Fertilizer overuse destroying Chinese soil - study
HONG KONG Feb 12 (Reuters) - Heavy use of nitrogen fertilizers in China since the 1980s has resulted in severe acidification of its soil and some cropland in the south of the country can no longer be used, a Chinese expert said.
"In the south, heavy use of fertilizers has pushed the pH to 3 or 4 in some places. Maize, tobacco and tea cannot be grown. This is a long term effect," said Zhang Fusuo, a professor on plant nutrition at China Agricultural University in Beijing.
Acidity is measured by pH, which ranges from zero (strongly acidic) to 14 (strongly alkaline). Most plants grow best in neutral soil with pH from 6 to 8 because the availability of essential nutrients is usually optimal in this range.

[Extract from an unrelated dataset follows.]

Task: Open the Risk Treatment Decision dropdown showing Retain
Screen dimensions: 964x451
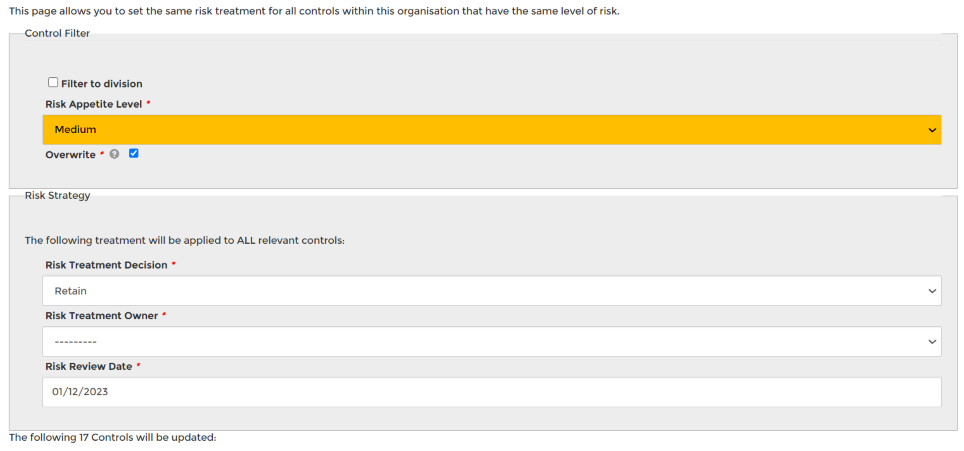Action: [490, 291]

"PH that is under 5 is very serious, under 4 a lot of trees cannot grow," Zhang told Reuters by telephone, adding that the problem was serious in the southern province of Hunan.
Soil acidification occurs naturally from factors such as acid rain, but this problem has worsened with the overuse of nitrogen fertilizers in farming intensive countries particularly in the last few decades.

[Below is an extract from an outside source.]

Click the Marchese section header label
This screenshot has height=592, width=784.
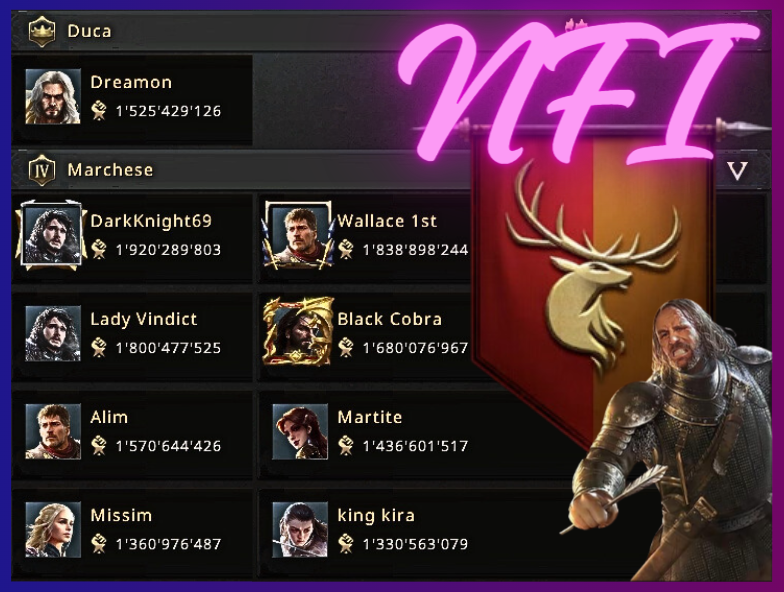point(110,170)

China's grain production and nitrogen fertilizer use hit 502 million tonnes and 32.6 million tonnes in 2007, up 54 percent and 191 percent compared to 1981, according to Zhang and his colleagues, who published their findings in the journal Science.

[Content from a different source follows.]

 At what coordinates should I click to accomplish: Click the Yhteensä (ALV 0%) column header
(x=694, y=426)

They examined two soil surveys in the 1980s and 2000s and found that soil throughout the country had become more acidic since farmers started using cheap nitrogen fertilizers like urea and ammonium bicarbonate in the 1980s.
"The average pH in all of China has decreased by 0.5 unit in the last 20 years. Left to nature, a single unit change needs hundreds of years or even over 1,000 years, but we have got this change now due to fertilizer overuse," Zhang said.
Soil acidification can be reversed quickly with lime, but that is an expensive and labour intensive process that farmers in China are reluctant to undertake.
"The government doesn't subsidise but we hope that through our work the government can help. However, lime is only the third option," Zhang said.
"The first option is to reduce the use of nitrogen fertilizers, the second is return straw, or crop residuals to the land to reduce acidity," Zhang said.